Cetarticle présente l’état des relations commerciales et financières entre les pays d’Amérique latine et explore différentes pistes qui permettraient de renforcer l’intégration économique à l’échelle régionale. Pour ce faire, nous identifierons les avantages économiques d’un potentiel rapprochement entre les pays latino-américains. Nous ferons ensuite l’état des lieux des échanges intrarégionaux avant de formuler des recommandations qui pourraient servir de base pour une convergence progressive entre le Mercosur et l’Alliance du Pacifique.

 

 

Le contexte international et régional (tensions commerciales, retrait des Etats-Unis du TPP, etc.), relance aujourd’hui la réflexion sur l’intégration économique au sein de l’Amérique latine (AL) qui constitue un espace économique profondément fragmenté et hétérogène. C’est pourquoi la feuille de route de convergence, adoptée en 2017 entre le Marché commun du Sud (Mercosur) et l’Alliance du Pacifique (AP), suscite de grands espoirs. Pourtant, les relations entre les deux principaux blocs commerciaux de la région restent encore marginales. De plus, le rapprochement entre ces deux géants représente un véritable défi car il nécessite de mener des actions concrètes sur des sujets commerciaux complexes, bien au-delà de la simple diminution des tarifs douaniers.

 

 

1.Le contexte international et régional plaide en faveur d’une plus grande intégration économique en Amérique latine

Dans un contexte de tensions commerciales accrues et de remise en cause du multilatéralisme, l’intégration économique régionale apparaît plus que jamais comme un enjeu stratégique pour les pays d’Amérique latine.

En effet, le retour du protectionnisme aux États-Unis (« America First ») et les tensions qui en découlent font peser le risque d’une guerre commerciale au niveau mondial. Parallèlement, le multilatéralisme traverse une crise majeure symbolisée par les menaces de retrait des Etats-Unis de l’OMC et le blocage de D. Trump concernant le renouvellement des juges membres de l’organe d’appel de l’organisme de règlement des différends au sein de l’organisation mondiale du commerce.
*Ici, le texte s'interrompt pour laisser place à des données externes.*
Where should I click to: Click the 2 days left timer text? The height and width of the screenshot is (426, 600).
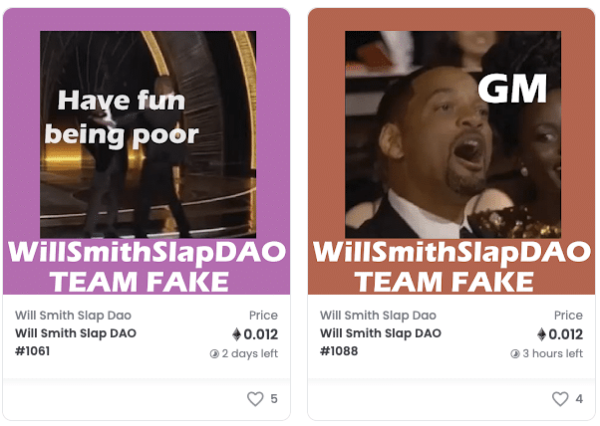[250, 353]
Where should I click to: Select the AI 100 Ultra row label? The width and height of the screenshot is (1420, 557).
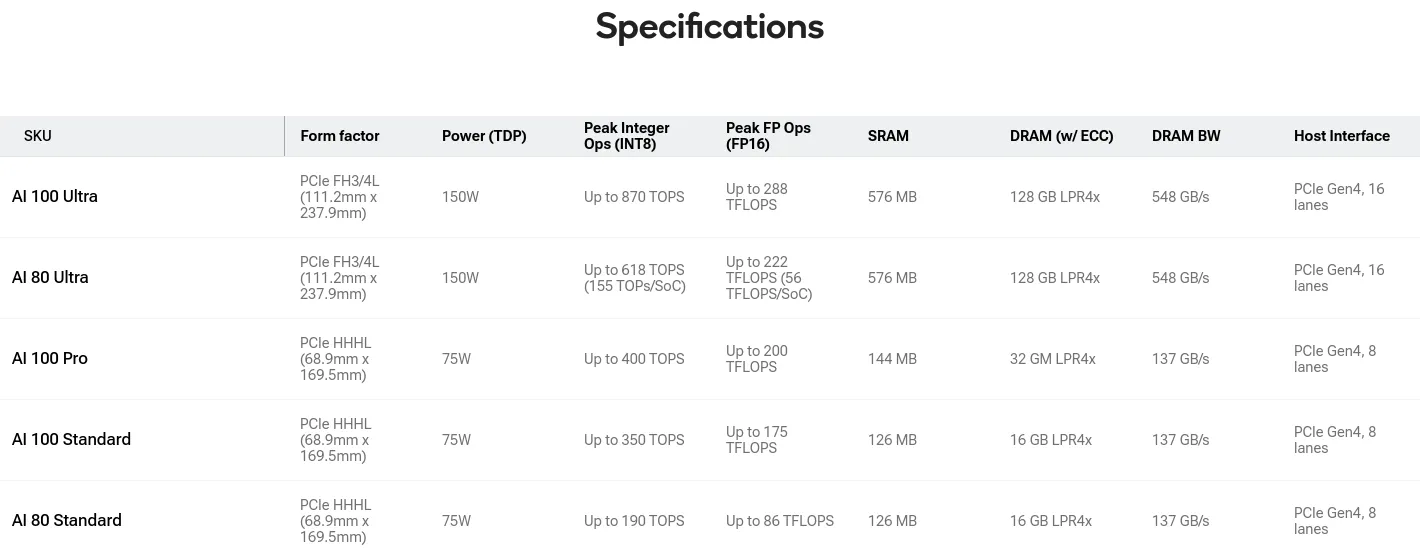(55, 197)
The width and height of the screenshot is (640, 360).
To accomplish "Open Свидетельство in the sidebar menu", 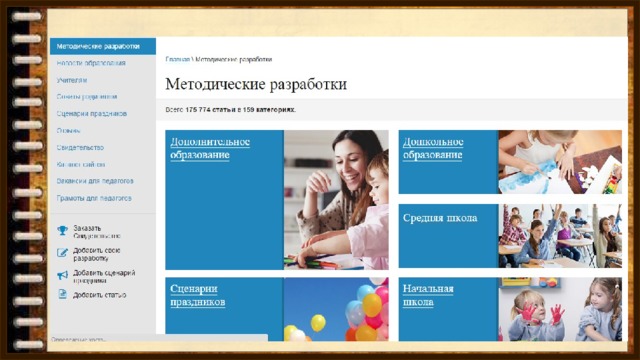I will click(x=80, y=147).
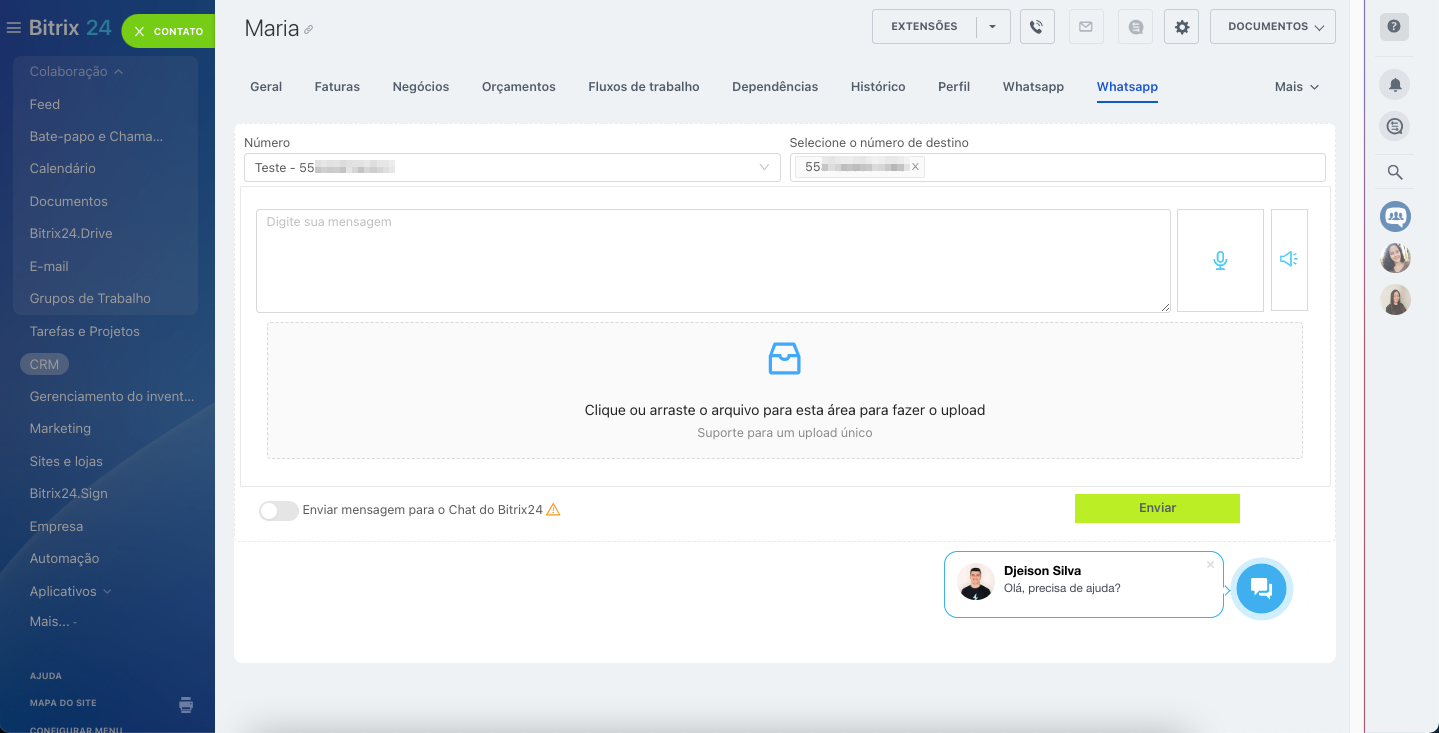The image size is (1439, 733).
Task: Collapse the Colaboração sidebar section
Action: click(x=76, y=72)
Par ailleurs, ces dernières années ont été marquées par un regain d’intérêt pour les négociations commerciales entre les pays latino-américains comme le montre l’entrée en vigueur en 2015 de l’accord instituant l’AP (cf. encadré 1). L’arrivée de gouvernements plus favorables au libre-échange en Argentine ainsi qu’au Brésil avait également relancé la dynamique d’intégration régionale, bien que la tendance pourrait s’inverser lors des prochaines élections.

 

2.Le rapprochement entre le Mercosur et l’AP pourrait jouer un rôle clé dans le processus d’intégration économique régional mais représente un véritable défi

En Amérique latine et Caraïbes (ALC), le commerce intrarégional demeure particulièrement faible. Les exportations intrarégionales représentent seulement 16 % des exportations totales de l’ALC contre 64 % dans l’Union européenne et 50 % au sein de l’ALENA. Le constat est le même lorsque l’on s’intéresse aux relations commerciales entre les deux principaux blocs commerciaux de la région (Mercosur et AP (cf. encadré1)) dont les échanges restent anecdotiques (31 Mds USD en 2017 (cf. graphique 1)).
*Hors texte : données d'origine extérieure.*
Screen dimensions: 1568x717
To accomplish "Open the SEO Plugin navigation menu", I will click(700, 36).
Graphique 1 : Evolution des échanges de biens entre l’Alliance du Pacifique et le Mercosur

Le manque d’intégration en Amérique latine se reflète également dans les flux d’investissements. Ainsi, en 2016, seulement 2,3 % des investissements directs à l’étranger (IDE) à destination du Mercosur provenaient du Mercosur (IDE intrablocs) et 3,2 % de l’AP. Quant aux IDE à destination de l’Alliance du Pacifique, 2,8 % provenaient du Mercosur et 2,8 % de l’AP[1].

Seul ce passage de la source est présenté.